A incorporação do ravulizumabe ao SUS foi decidida em 2024, com prazo de 180 dias para efetivar a oferta, mas o remédio ainda não está disponível na rede pública.
A audiência foi requerida pela senadora Damares Alves (Republicanos-DF) e reuniu a Comissão de Assuntos Sociais (CAS) e a Comissão de Direitos Humanos (CDH) no Senado.
Participantes afirmaram que atualmente apenas o eculizumabe é disponibilizado pelo SUS; ravulizumabe já foi incorporado, mas não entregue; outras três opções estão em análise pela Comissão Nacional de Incorporação de Tecnologias no SUS (Conitec).
Natan Monsores de Sá, representante do Ministério da Saúde, disse que a pasta avalia eficácia, oferta e preços das tecnologias e destacou a necessidade de ampliar diagnóstico e atendimento a pacientes com HPN no SUS.

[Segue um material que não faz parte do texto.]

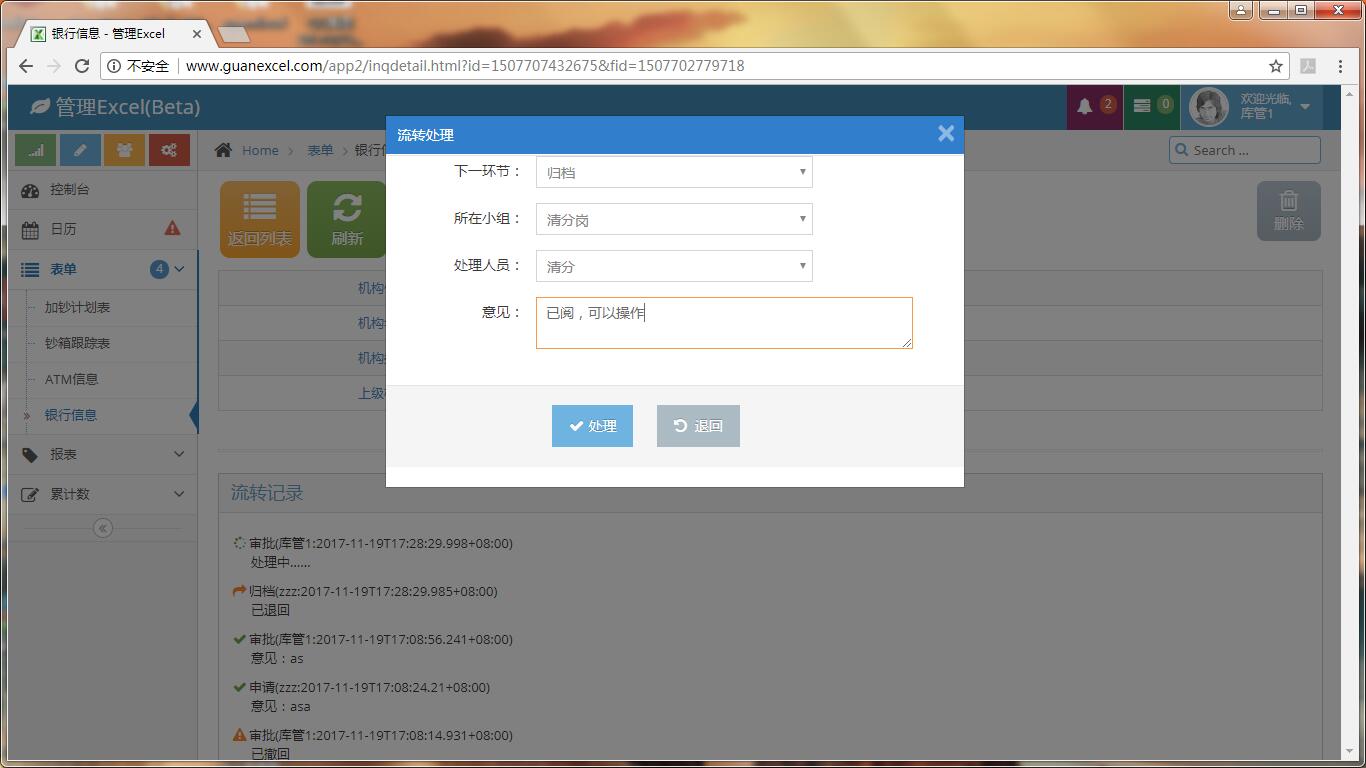Click the orange users shortcut icon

A hematologista Joana Corrêa de Araújo Koury afirmou que 7 em cada 10 pacientes não tratados morrem em até 10 anos e que a incorporação do eculizumabe reduziu mortalidade, mas é preciso mais opções para qualidade de vida.
A hematologista Viviani de Lourdes Rosa Pessoa explicou que eculizumabe exige infusão a cada 15 dias, enquanto ravulizumabe pode ser administrado a cada oito semanas, o que impacta rotina escolar, social e profissional dos pacientes.
Maria Cecília Oliveira, presidente da Afag, defendeu que a oferta de vários medicamentos permite tratar pacientes com respostas distintas e pediu aprovação das três tecnologias em avaliação pela Conitec.